■ Exercise description
Find "Where should I" in the material, then return exactly the line containing it and all lines after it to the end, leaving out pictures.
===== Data =====
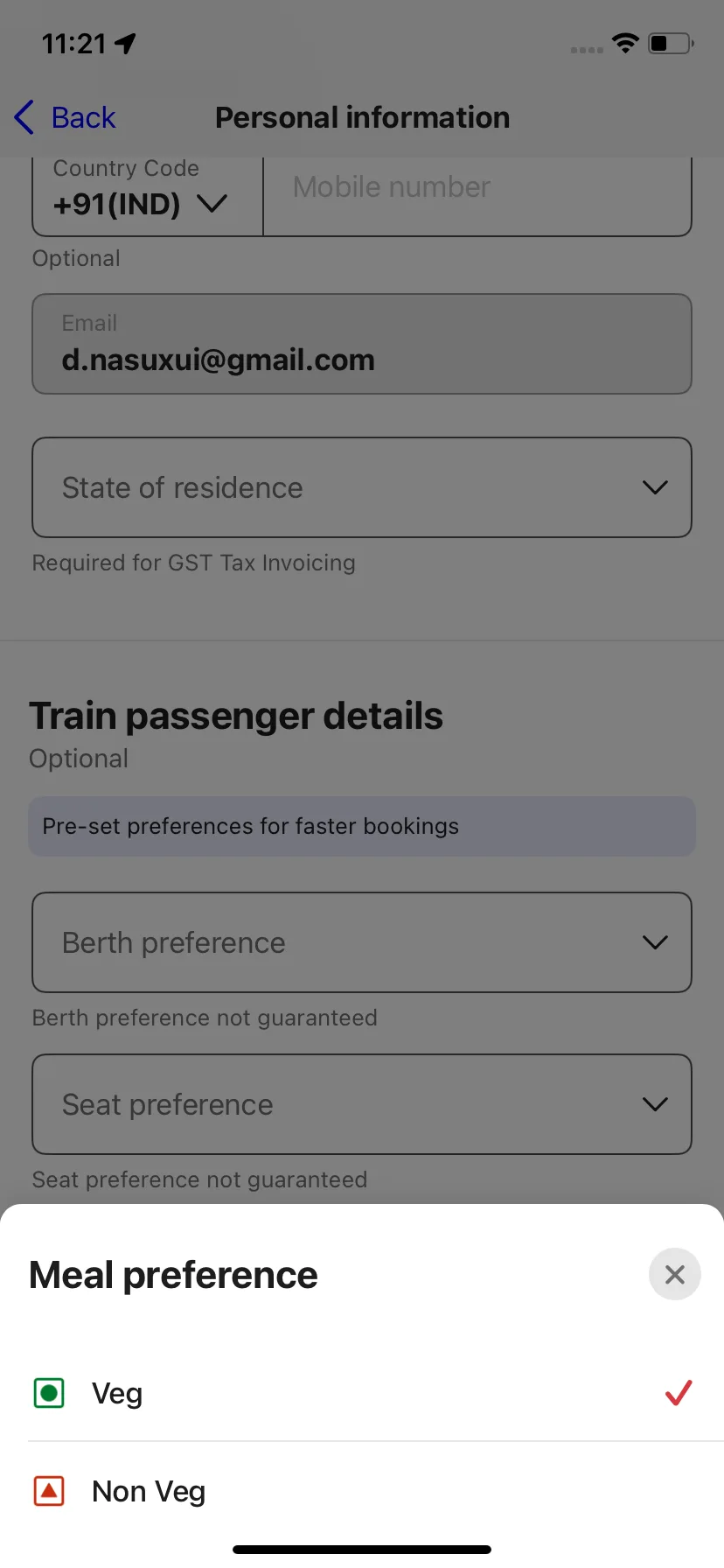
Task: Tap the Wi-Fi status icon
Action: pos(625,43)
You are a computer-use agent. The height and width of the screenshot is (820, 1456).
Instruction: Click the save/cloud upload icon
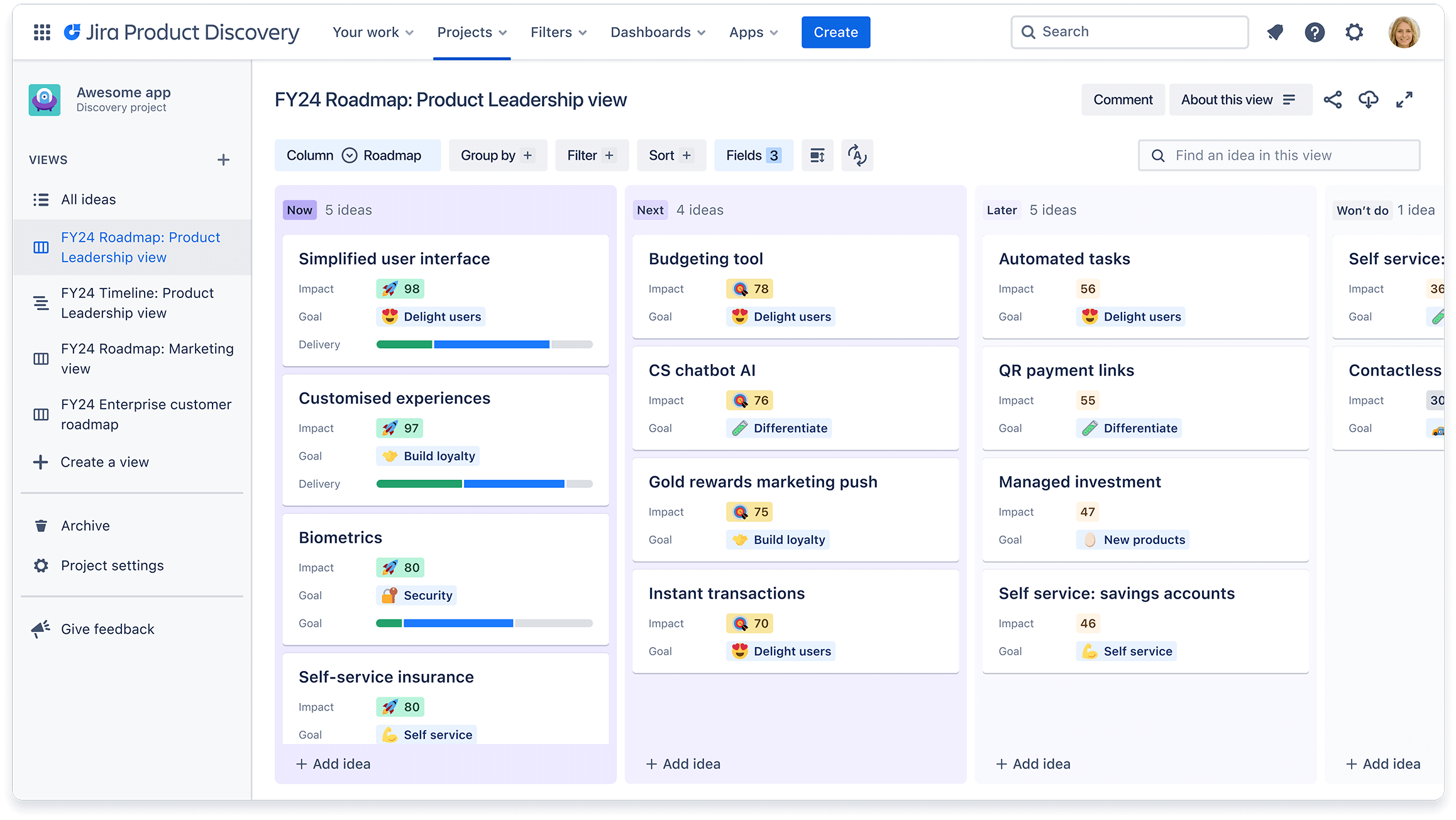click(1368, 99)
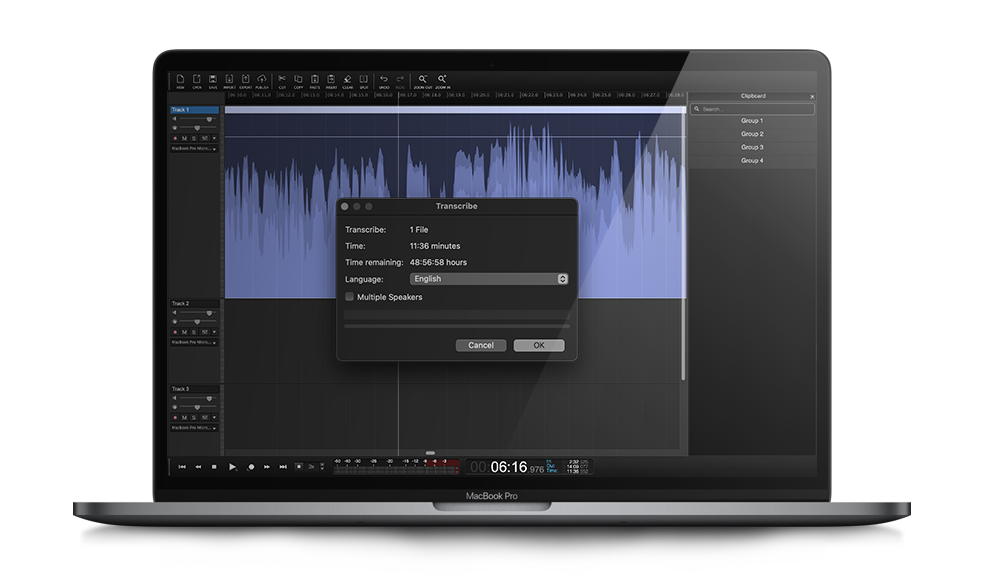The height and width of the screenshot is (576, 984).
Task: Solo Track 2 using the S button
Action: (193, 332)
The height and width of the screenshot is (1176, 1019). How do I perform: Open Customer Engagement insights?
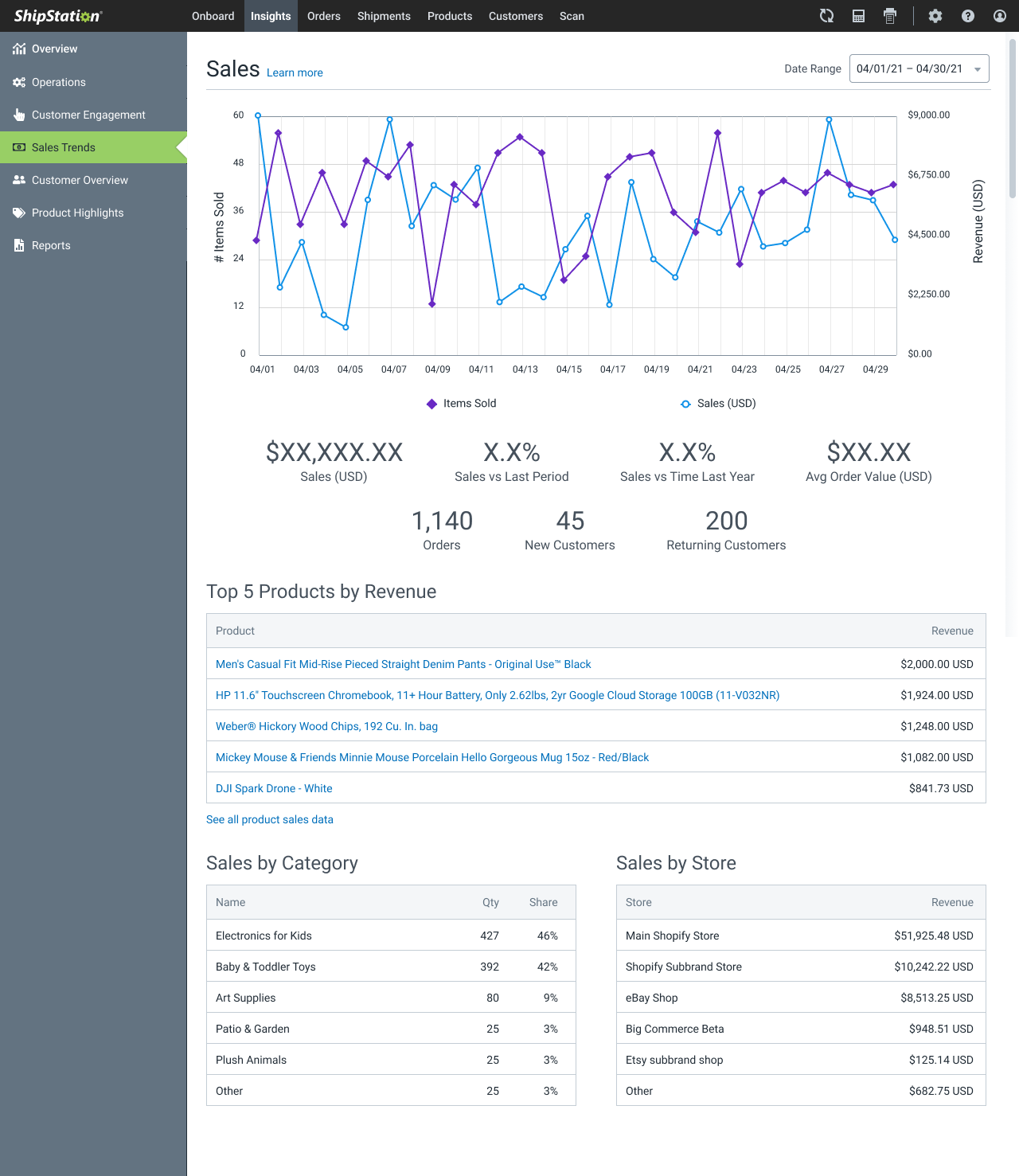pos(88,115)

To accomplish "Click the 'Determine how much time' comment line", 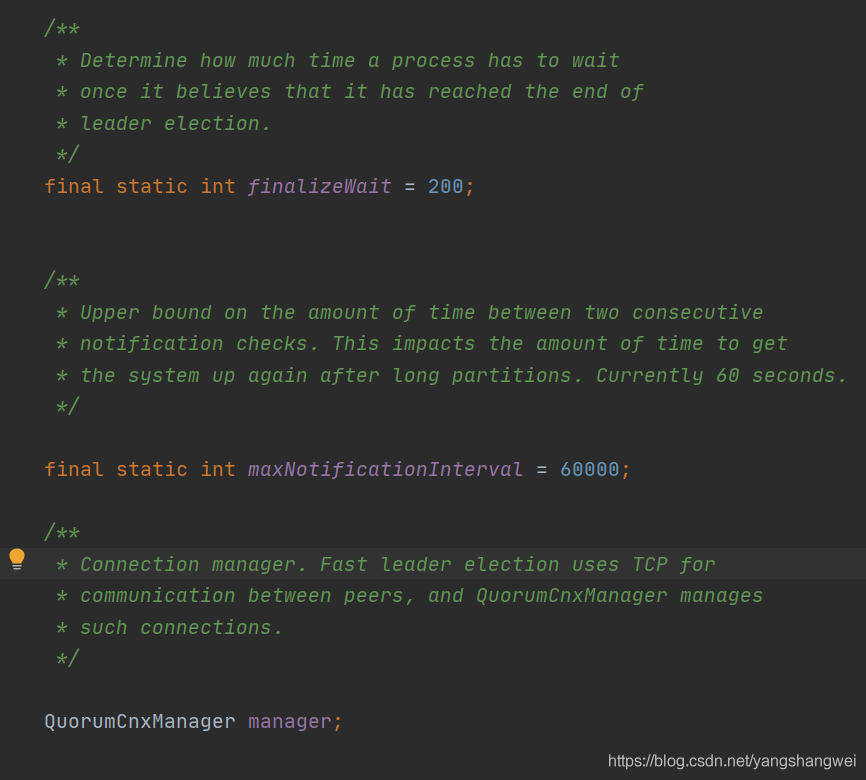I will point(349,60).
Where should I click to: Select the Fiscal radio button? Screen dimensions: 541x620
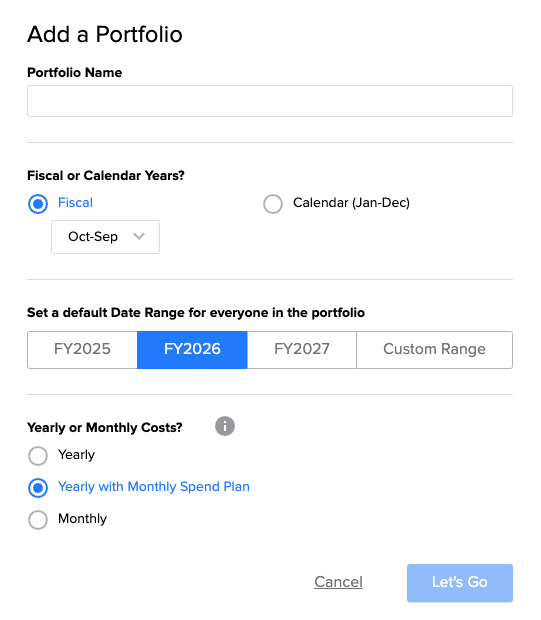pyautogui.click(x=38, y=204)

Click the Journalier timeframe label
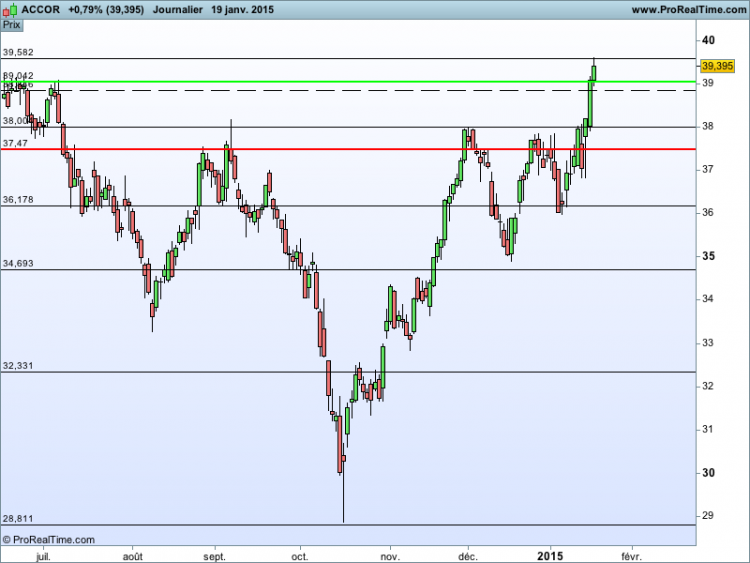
=====
■ Result for this task
Where should I click to: Select the Fiscal radio button? Screen dimensions: 541x620
pyautogui.click(x=38, y=204)

Click the Journalier timeframe label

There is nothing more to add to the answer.